ASSIGNMENT
The line containing "Click the download" marks the start of the required copy, which runs to the final line of the entries; return those lines exactly, without any pictures.

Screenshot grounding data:

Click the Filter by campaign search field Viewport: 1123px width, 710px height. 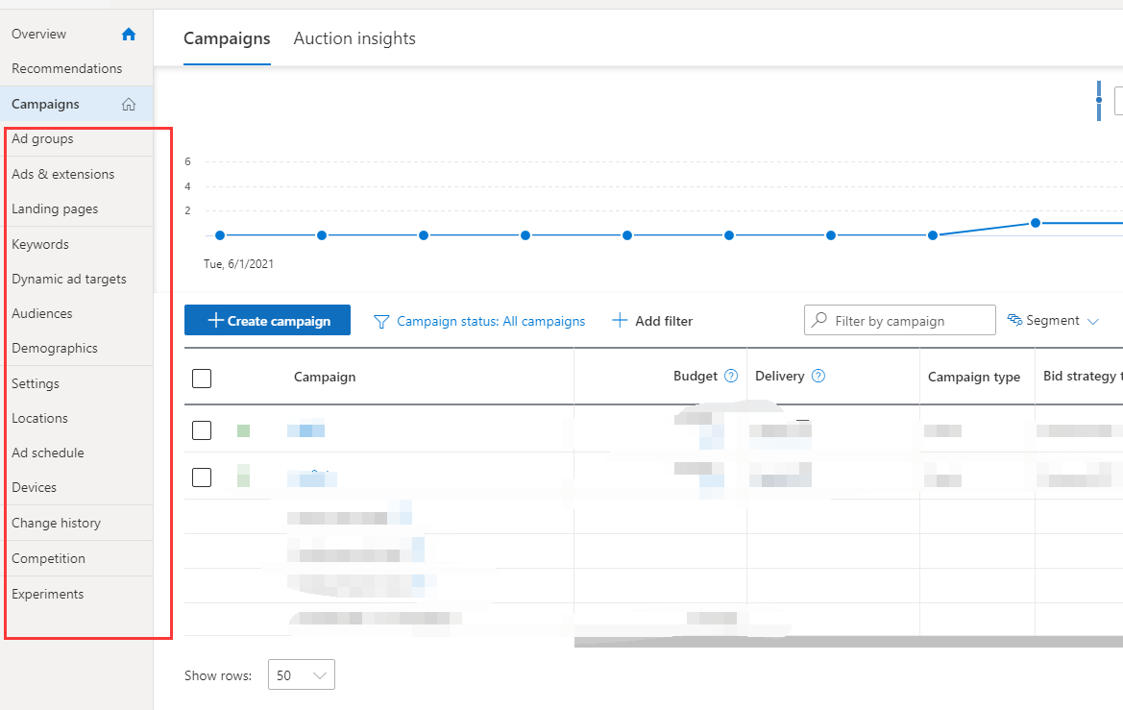(x=908, y=321)
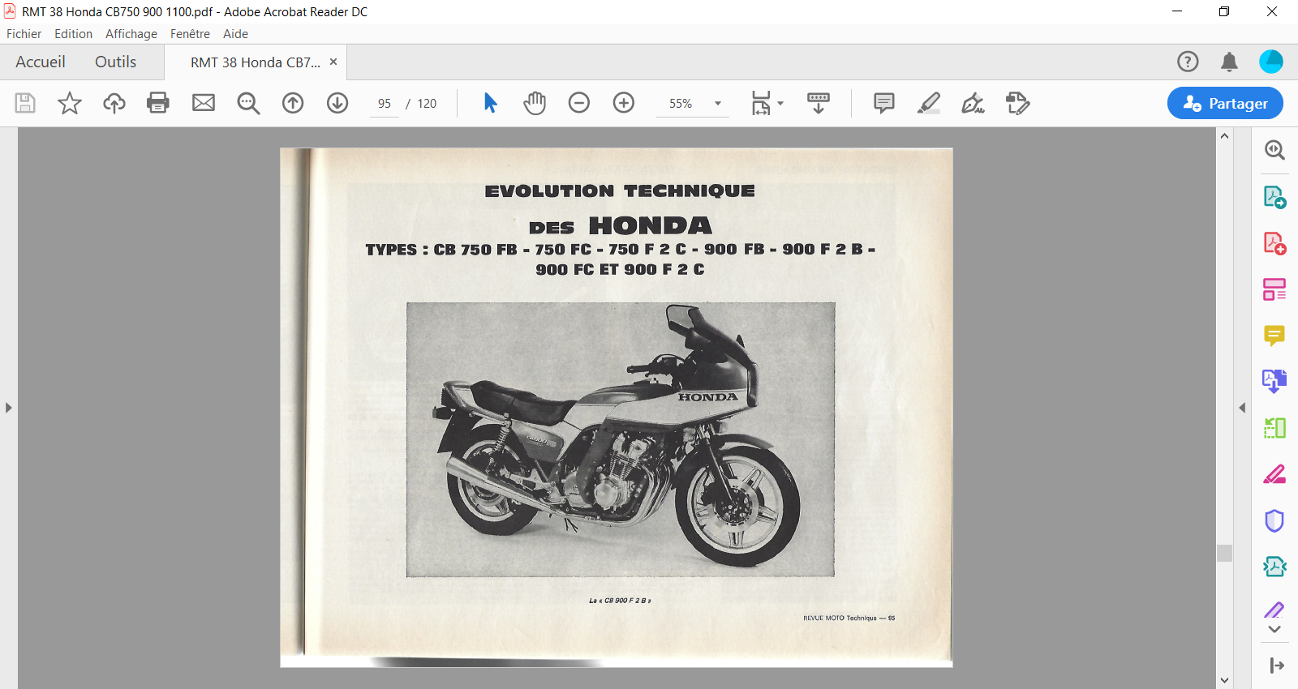Open the Accueil home view
The width and height of the screenshot is (1298, 689).
(41, 62)
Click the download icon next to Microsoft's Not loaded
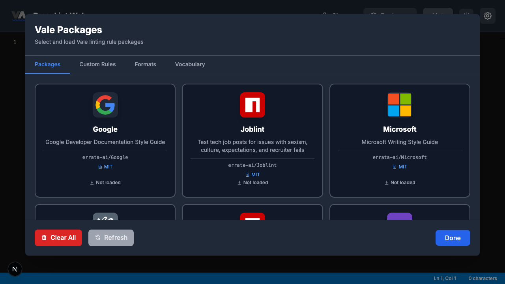Image resolution: width=505 pixels, height=284 pixels. (x=387, y=182)
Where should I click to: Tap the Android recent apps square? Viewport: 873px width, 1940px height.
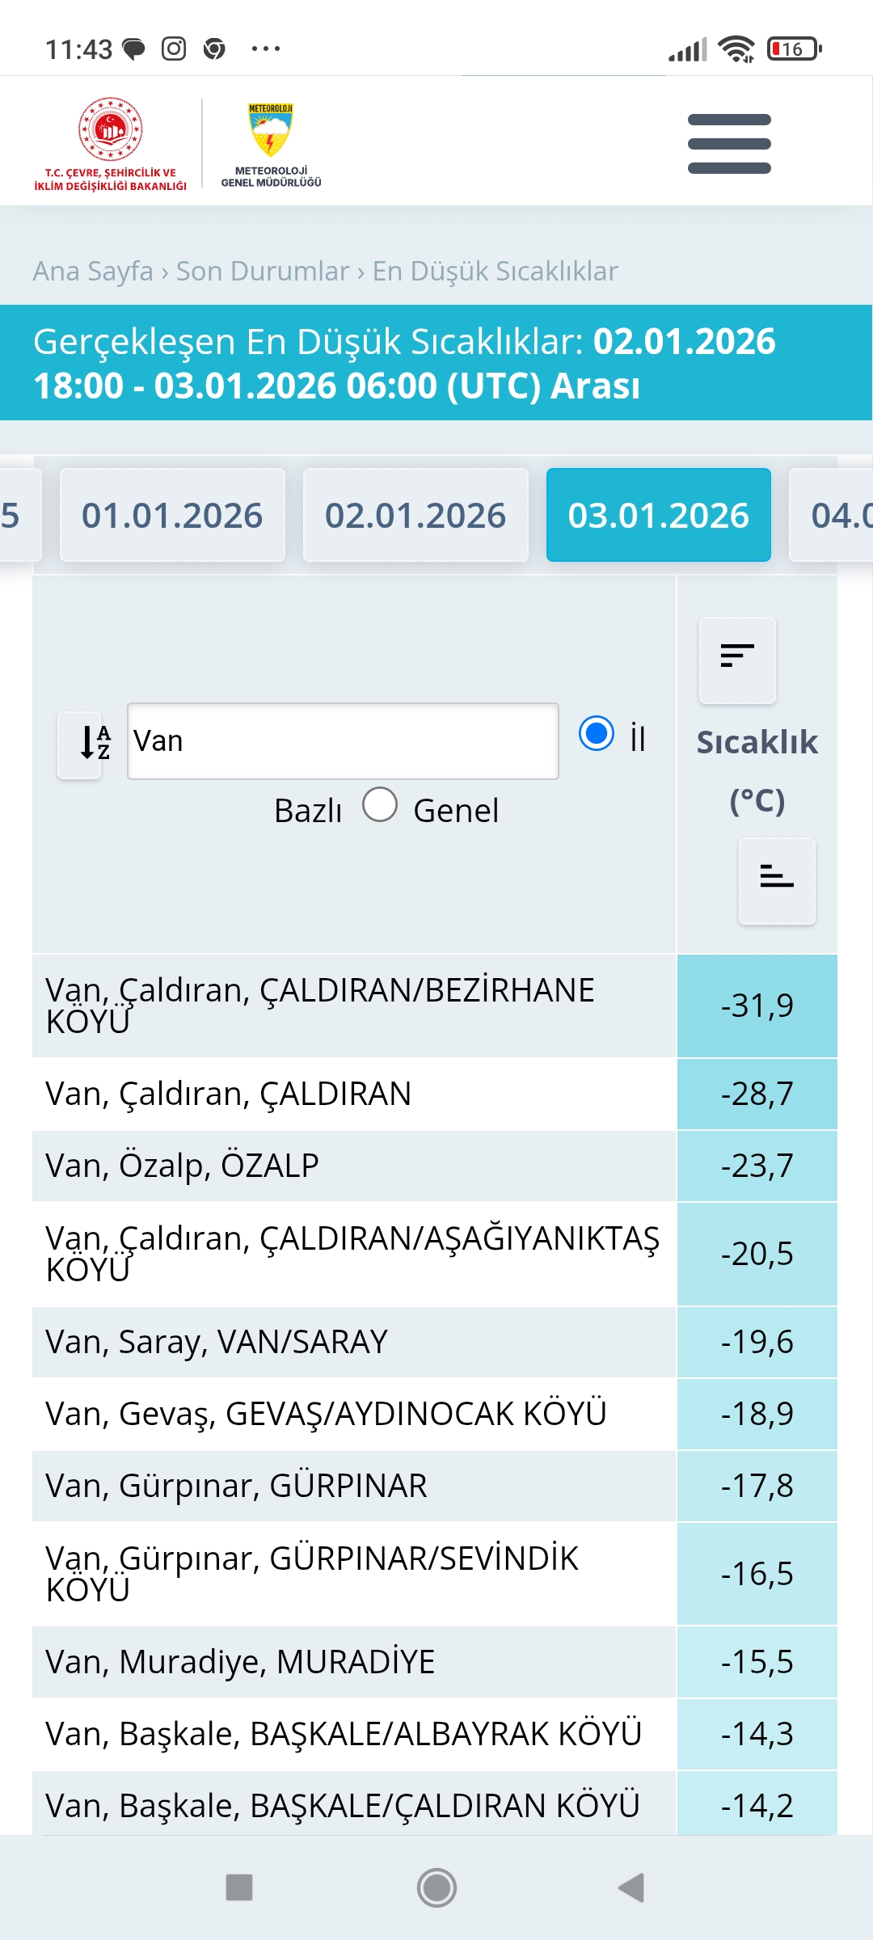click(x=239, y=1887)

TASK OUTPUT
Click the download icon next to Microsoft's Not loaded
Image resolution: width=505 pixels, height=284 pixels. (x=387, y=182)
Where should I click to: Tap the Android recent apps square? Viewport: 873px width, 1940px height.
click(x=239, y=1887)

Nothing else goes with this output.